Validation of Brain Angiotensin System Blockade as a Novel Drug Target in Pharmacological Treatment of Neuropsychiatric Disorders
received 16 September 2016
revised 08 May 2017
accepted 18 May 2017
22 June 2017 (eFirst)
Retreat in psychiatric drug development results in innovative medication decline that might be at least partially overcome by adjunct therapy. New evidence from clinical studies has shown a possible role for brain Renin-Angiotensin System (RAS) in both affective and psychotic disorders. Simultaneously, rapidly accumulating data from basic studies indicate effectiveness of central RAS blockade in much broader range of neuropsychiatric disease.
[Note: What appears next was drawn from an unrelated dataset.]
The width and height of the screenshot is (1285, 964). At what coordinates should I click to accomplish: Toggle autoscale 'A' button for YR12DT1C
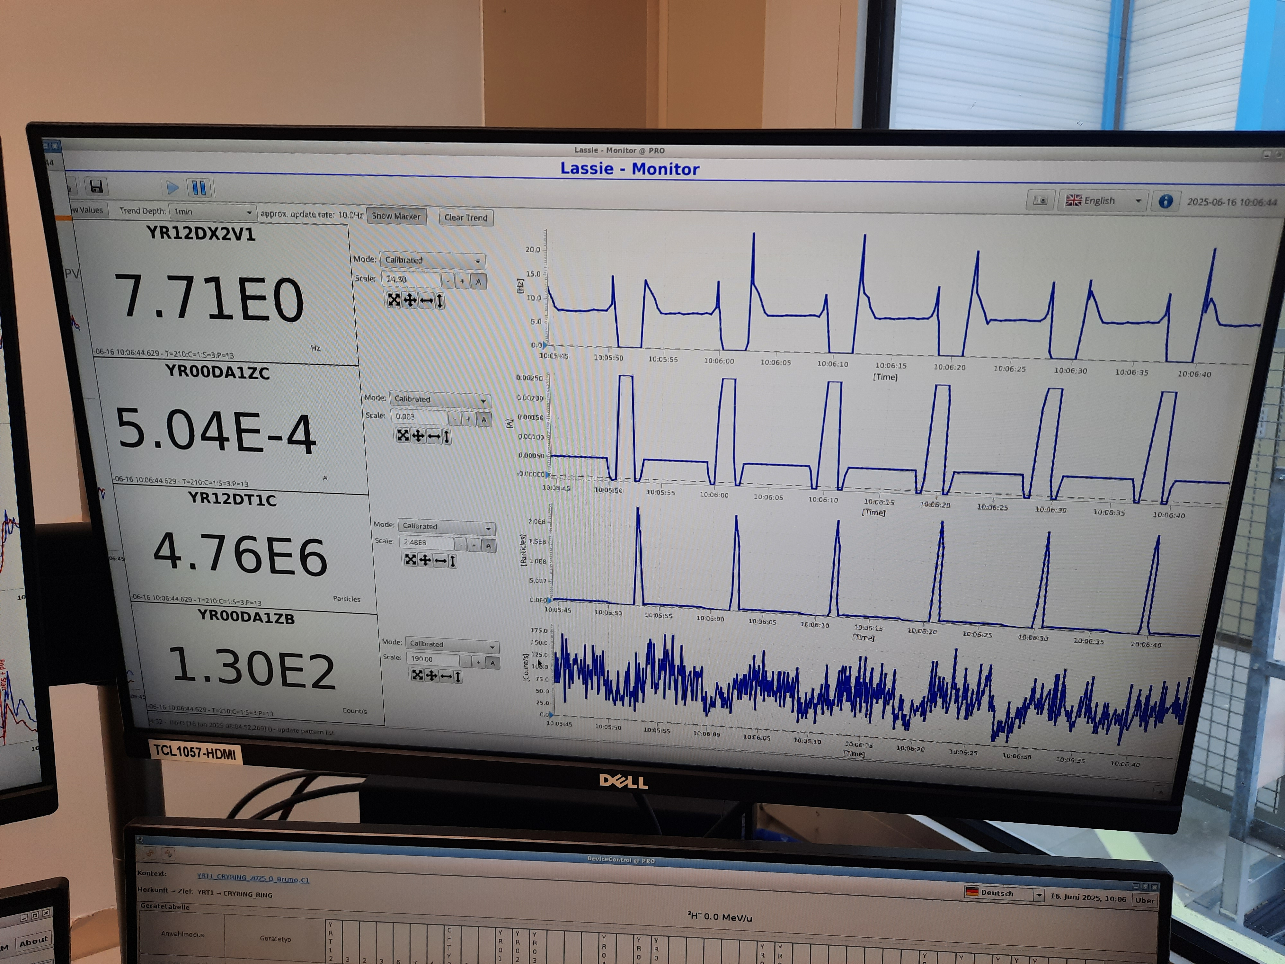(x=489, y=546)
Recent findings implicate brain RAS, especially Angiotensin II (Ang II), in neural pathophysiology of mental disorders through neuroendocrine modulation and effects on neurotransmitter release, mostly noradrenaline, acetylcholine and dopamine. The potential effects of angiotensin-converting-enzyme (ACE) inhibition and angiotensin type 1 receptor (AT1R) blockade on treatment of mental disorders are a matter of considerable interest. This review describes involvement of brain RAS in pathophysiology of neuropsychiatric disorders and an intriguing possibilities of improvement in pharmacological treatment outcome, where using angiotensin-converting-enzyme inhibitors (ACEI) and Angiotensin Receptor Blockers (ARB), goes beyond blood pressure control.